C’est en 1898 que la fiancée d’un jeune médecin suisse, Auguste Rollier (1874-1954), se trouva victime d’une infection aussi banale que grave puisqu’elle constituait alors l’une des premières causes de décès : la tuberculose. Une tuberculose d’autant plus préoccupante qu’elle se développait dans ses articulations. Rollier n’hésita pas un instant à renoncer au prestige de la carrière de chirurgien qui lui était promise à Berne pour se consacrer à celle qui, entre-temps, était devenue sa femme. Convaincu que la tuberculose ne pouvait être guérie que dans un environnement d’une grande pureté, le couple s’établit en 1903 dans un petit village des Alpes vaudoises, Leysin. En quelques mois, sa femme, bénéficiant d’un ensoleillement d’exception, y recouvra la santé. Durablement. Rollier fut dès lors plus convaincu que jamais du pouvoir thérapeutique du rayonnement solaire. S’inspirant d’établissements déjà ouverts en Allemagne et en France, au bord de mer ou en montagne, il créa le « Chalet », un sanatorium (du latin sanator : qui guérit) destiné à accueillir des enfants atteints de tuberculose extra-pulmonaire et ostéo-articulaire. En pratique, il s’agissait d’un immense solarium où les jeunes patients profitaient d’un ensoleillement abondant auquel ils étaient exposés de façon progressive - pour finir par rester au soleil jusqu’à 6 heures quotidiennement -. La méthode « héliothérapique » de Rollier puisait à la fois de la médecine « naturalistique » prônée en Allemagne par Rudolf Virchow (1821-1902) et surtout des procédés développés au Danemark par Niels R. Finsen (1860-1904, Prix Nobel 1903) pour traiter par le soleil des affections dermatologiques. Il l’appliqua ici à la tuberculose osseuse selon les principes de Robert Koch (1843-1910) qui affirmait en 1890 que le soleil pouvait avoir raison de toutes les bactéries - y compris du bacille de la tuberculose qu’il avait découvert -.
Lumière solaire et morale
Rollier adjoignait cependant à sa « cure de soleil » de rigoureux principes d’hygiène, d’activité physique mais aussi de droiture morale - gage à ses yeux d’une meilleure guérison - : ses patients étaient soumis à des règles strictes et, si leur état l’autorisait, ils travaillaient dans l’institution pour se sentir utile et mieux accepter les sujétions d’un traitement particulièrement prolongé mais qui, pour l’époque, étonnait par ses résultats : environ 80 % de succès puisque seuls les cas les plus désespérés à leur accueil ne pouvaient tirer parti des bienfaits de ce séjour alpestre ! Il perfectionna puis théorisa sa méthode dans La Cure de Soleil, un ouvrage publié au début de la Grande Guerre et qui resta de ce fait confidentiel - il ne fut traduit en anglais et diffusé en Europe qu’à partir de 1923 -. Le succès de son établissement de soins et de la pratique de Rollier fut tel que Leysin devint rapidement un centre de cure renommé : en 1940, l’« héliothérapeute » y possédait à lui seul 18 sanatoriums, sans évoquer les établissements gérés par d’autres médecins (en 1946, le village accueillait 3 500 malades du monde entier dans 80 sanatoriums !).

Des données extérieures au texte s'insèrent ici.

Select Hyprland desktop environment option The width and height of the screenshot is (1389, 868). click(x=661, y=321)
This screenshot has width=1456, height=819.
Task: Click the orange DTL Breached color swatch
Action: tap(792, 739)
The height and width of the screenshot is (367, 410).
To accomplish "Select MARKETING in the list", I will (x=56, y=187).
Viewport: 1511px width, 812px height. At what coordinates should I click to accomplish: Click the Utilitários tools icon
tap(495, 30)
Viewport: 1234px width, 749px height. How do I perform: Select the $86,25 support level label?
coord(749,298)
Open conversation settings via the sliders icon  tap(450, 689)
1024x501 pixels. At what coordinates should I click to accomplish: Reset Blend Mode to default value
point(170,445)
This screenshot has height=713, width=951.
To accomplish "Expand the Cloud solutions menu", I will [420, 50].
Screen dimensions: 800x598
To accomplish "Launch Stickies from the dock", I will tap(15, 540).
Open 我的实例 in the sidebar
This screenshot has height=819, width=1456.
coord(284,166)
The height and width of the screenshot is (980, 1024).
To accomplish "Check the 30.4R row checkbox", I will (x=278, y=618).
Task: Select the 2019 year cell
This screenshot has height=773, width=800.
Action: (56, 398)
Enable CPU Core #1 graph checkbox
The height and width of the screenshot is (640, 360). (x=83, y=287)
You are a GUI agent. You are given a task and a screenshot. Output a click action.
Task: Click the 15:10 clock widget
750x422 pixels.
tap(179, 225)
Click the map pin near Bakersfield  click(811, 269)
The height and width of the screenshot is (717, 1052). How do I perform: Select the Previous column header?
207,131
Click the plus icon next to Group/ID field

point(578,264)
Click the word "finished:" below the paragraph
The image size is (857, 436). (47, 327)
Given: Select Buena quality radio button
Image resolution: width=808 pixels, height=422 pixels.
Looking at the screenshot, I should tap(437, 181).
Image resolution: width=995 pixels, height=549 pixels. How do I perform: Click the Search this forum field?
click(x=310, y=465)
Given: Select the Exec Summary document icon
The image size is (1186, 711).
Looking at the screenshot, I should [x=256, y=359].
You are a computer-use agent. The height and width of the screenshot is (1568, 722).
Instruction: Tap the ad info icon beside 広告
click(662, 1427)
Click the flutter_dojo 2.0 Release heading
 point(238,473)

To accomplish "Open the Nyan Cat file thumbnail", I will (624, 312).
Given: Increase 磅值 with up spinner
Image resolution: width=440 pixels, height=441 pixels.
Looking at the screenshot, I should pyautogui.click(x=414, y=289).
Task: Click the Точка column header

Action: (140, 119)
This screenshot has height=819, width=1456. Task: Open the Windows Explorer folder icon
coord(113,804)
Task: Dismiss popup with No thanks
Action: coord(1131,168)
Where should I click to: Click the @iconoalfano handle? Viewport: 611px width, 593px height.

La cure solaire constitua un modèle dans de nombreux autres pays. Ainsi, Caleb Saleeby (1878-1940), un médecin anglais, fit le pari de développer l’héliothérapie en Angleterre, pays pourtant peu propice au soleil, et suscita même la création d’un « Comité du Soleil » auprès du Medical Research Council.
Ce n’est qu’avec l’amélioration de la salubrité des logements et l’avènement de l’antibiothérapie juste après la Seconde Guerre mondiale que les solariums thérapeutiques perdirent en popularité, finissant par être relégués dans une histoire dont témoigne cependant toujours La Montagne Magique (1924), le célèbre roman qu’inspira à Thomas Mann un bref séjour dans un sanatorium de Davos, en 1911.